I was returning from work and switching trains at Dadar when
I saw “Blood needed, go to King George’s School Dadar” hand-written on a piece
of paper, stuck on a local train that passed me by. I had no idea what had
happened till I reached home, many hours after the blasts. Everyone who was in
Bombay that day, has a story to tell. Of streets washed with blood, of limbs
strewn across the road and flung on top of building terraces. Frantic phone
calls, dead bodies, bloodied bodies, victims, survivors, hospitals, morgues.
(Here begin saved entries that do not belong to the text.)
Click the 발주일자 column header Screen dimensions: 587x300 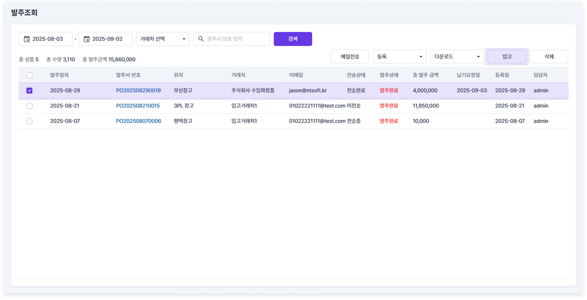tap(60, 75)
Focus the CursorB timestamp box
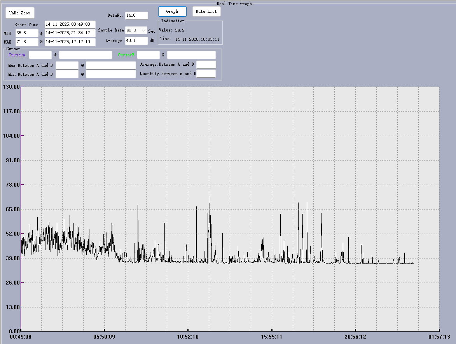 pos(191,55)
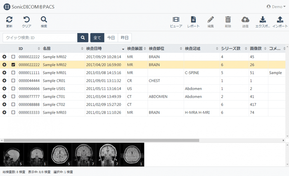Open the Demo user dropdown
The image size is (289, 176).
275,7
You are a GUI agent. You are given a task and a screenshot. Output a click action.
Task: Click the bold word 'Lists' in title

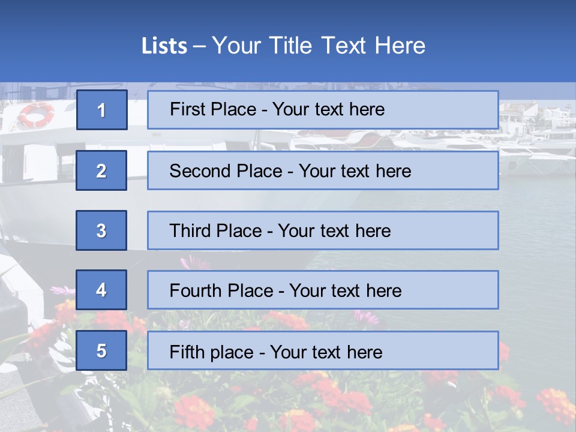point(164,46)
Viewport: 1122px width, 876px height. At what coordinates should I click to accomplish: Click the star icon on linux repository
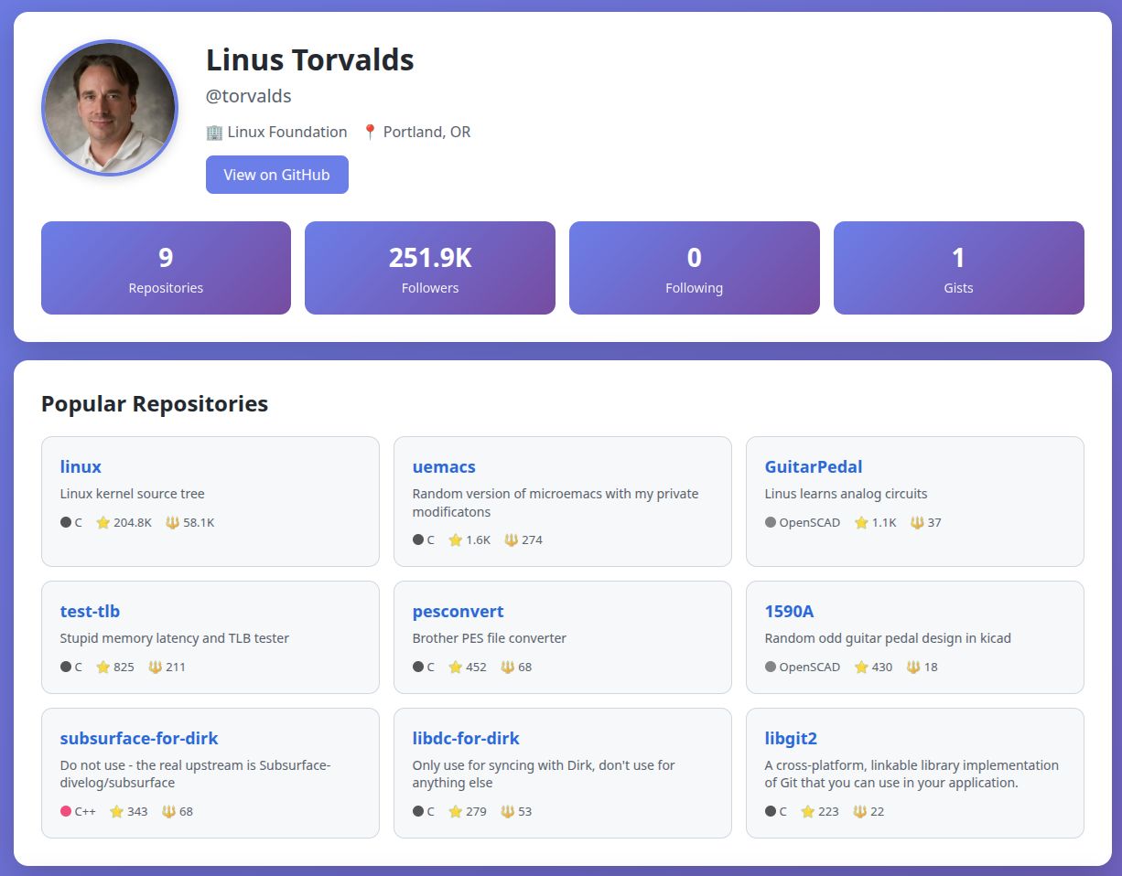coord(103,523)
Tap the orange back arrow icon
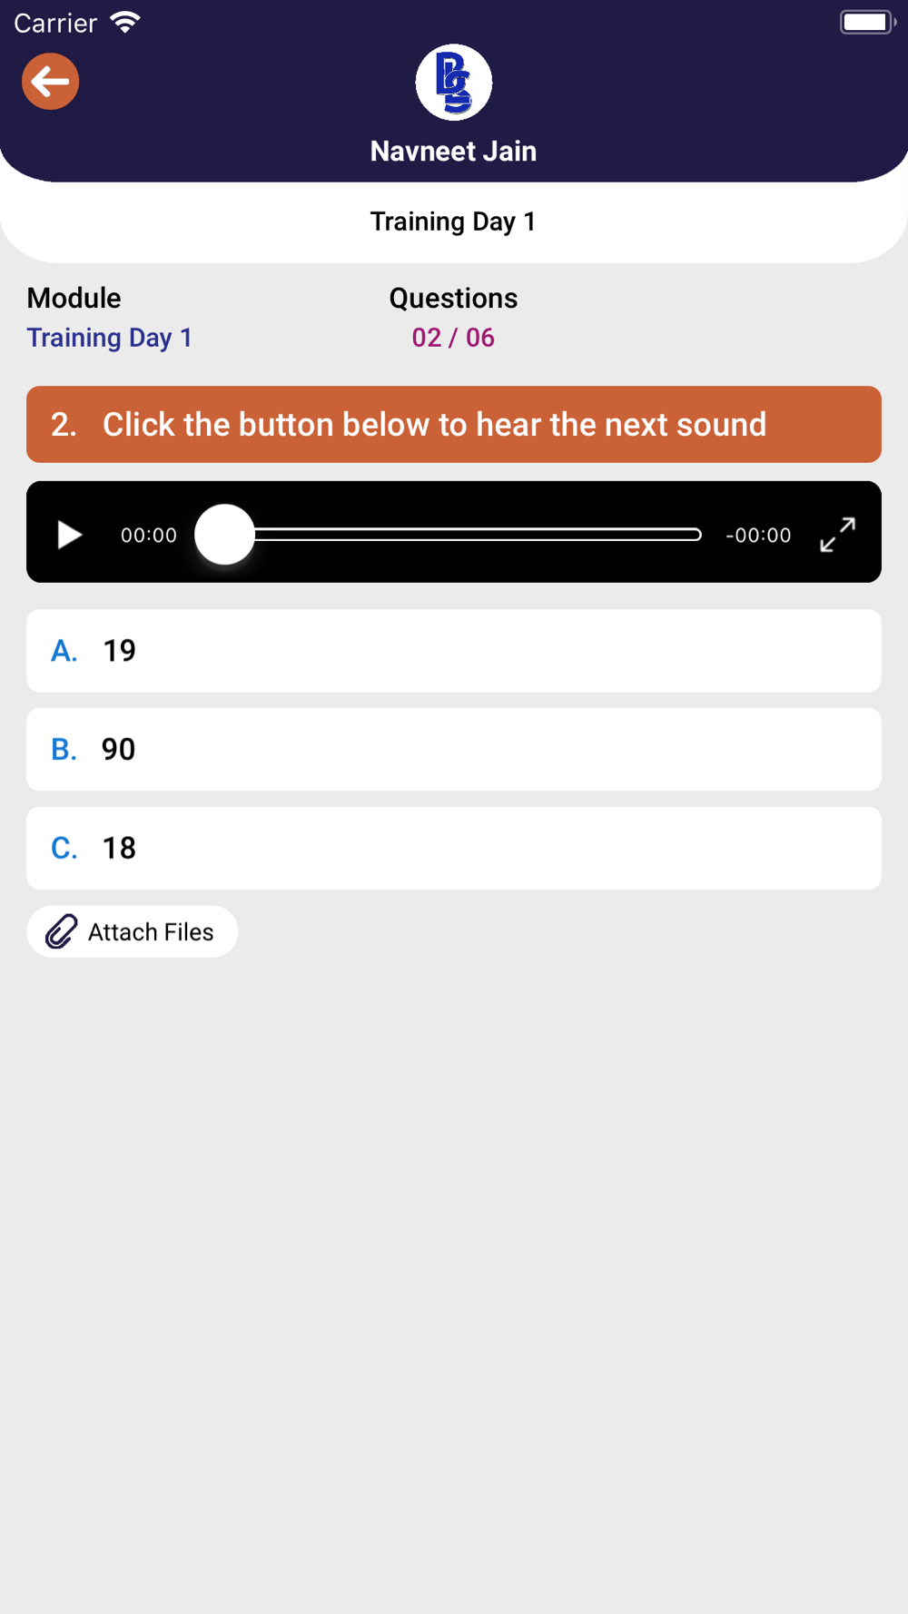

Everyone has a story for that day.
Fast forward to today. 12th March 2013. The Times
of India, the Mumbai Mirror and the Hindustan Times carry no mention – not one
single word, not an alphabet – on the blasts that day. I place on record my appreciation
to Sachin Kalbag for carrying the story in Midday today. In popular culture, other
than one book by S Hussain Zaidi and one movie by Anurag Kashyap, there isn’t
anything much to remind us of that day.
How can we, some 1-2crores, of citizens of this great city –
and I believe it is great – carry on with our lives? Where is our collective
conscience? As Indians, we accept notions such as corruption is necessary and
life is cheap. Yes, real estate is expensive and life is cheap in India. There are
120crores of us. Perhaps, the US –with one third our population – can afford the
luxury of spending time on remembering their victims. We don’t. We move on. We
forget.
And that’s when we fail ourselves, we fail our fellow
citizens. We fail the victims. Those 250+ who died that day in Bombay. Beyond a
few tweets and facebook updates such as these, 12th March 1993 will
be forgotten. Those born on that day are already 20years old and they don’t
have time to deal with the memory of that day. Besides, so many more attacks
have happened since, how many can you remember? This is how we fail ourselves
and this city.
The least that can be done is make a memorial for the fallen
Bombayite, Mumbaikar, resident of this city. That lost his and her life to
terrorism. Terrorism on that day 20years ago, in the riots that preceded the
blasts and in all the attacks on this city that followed since. This memorial
should have the names of all the victims. It should be large, prominent and it
should be on display at a place thronged by fellow Bombayites and Mumbaikars
and residents of this city. Like Churchgate or Dadar or Gateway of India.
Such a memorial will be a reminder to every one of us
citizens that this city remembers. It pays tribute to those fallen in senseless
violent acts. That it does not believe in moving on. It believes in spending
one quiet minute in the mad rush remembering lives lost. We owe it to
ourselves. We owe to our city. We owe it to our home.